↓

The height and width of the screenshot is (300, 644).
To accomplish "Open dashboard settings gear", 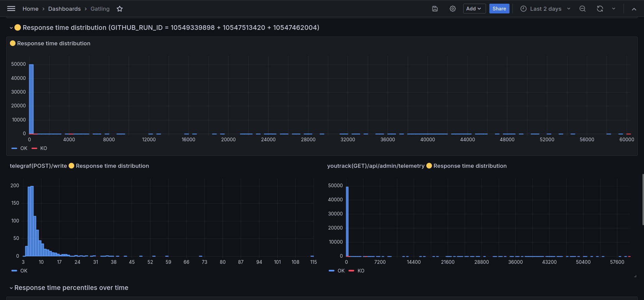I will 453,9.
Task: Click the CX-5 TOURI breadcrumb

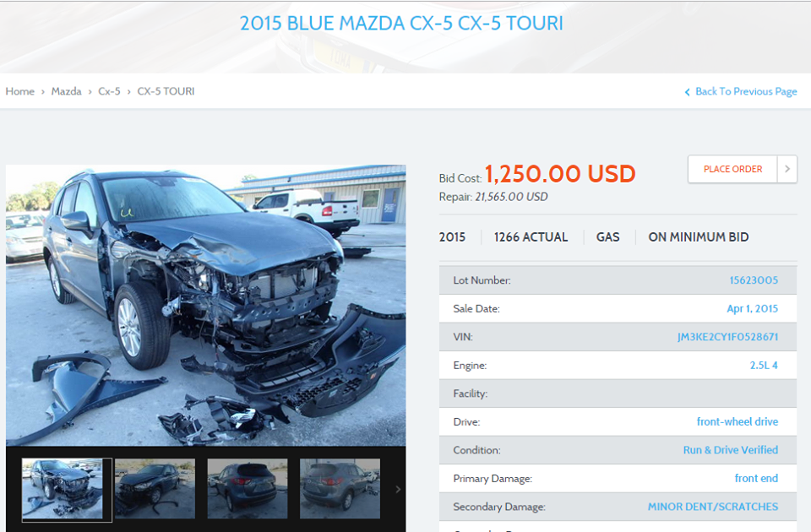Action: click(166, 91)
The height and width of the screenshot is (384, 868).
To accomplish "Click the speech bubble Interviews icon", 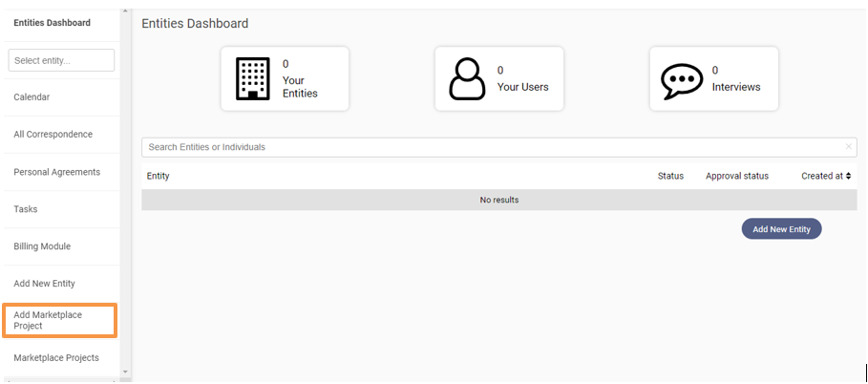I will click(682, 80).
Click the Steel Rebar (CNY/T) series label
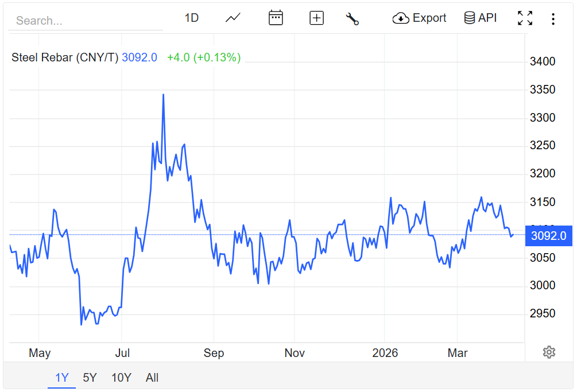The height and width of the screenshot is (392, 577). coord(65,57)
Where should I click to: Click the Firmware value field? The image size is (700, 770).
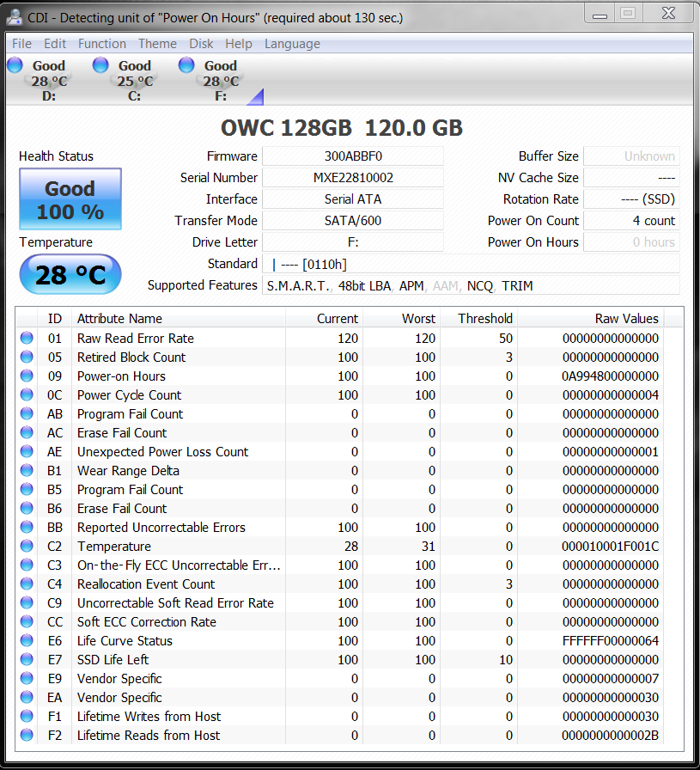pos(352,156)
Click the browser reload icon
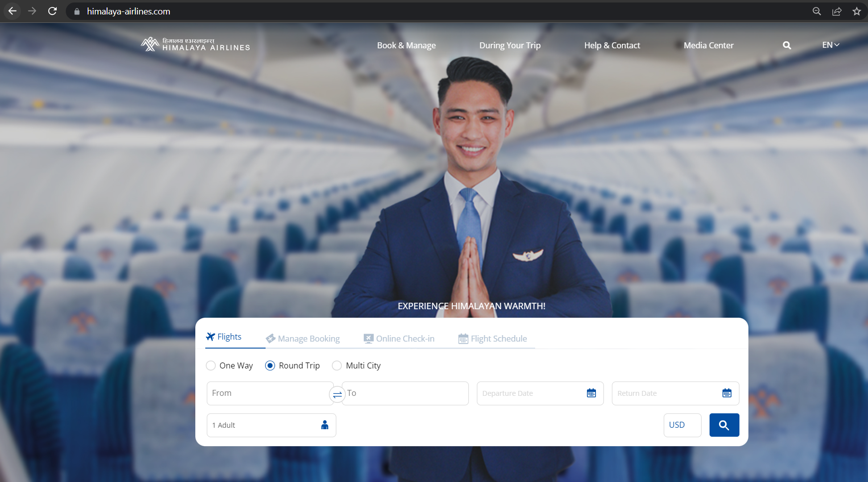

↑

• **Exercise details**
Reproduce exactly, and only, the lines from the one with "Click the Steel Rebar (CNY/T) series label" to the final line of the listing above; the pictures are to be left out.

• **Problem solution**
Click the Steel Rebar (CNY/T) series label
The height and width of the screenshot is (392, 577). coord(65,57)
Where should I click to: Click the Firmware value field? The image size is (700, 770).
pos(352,156)
Click the browser reload icon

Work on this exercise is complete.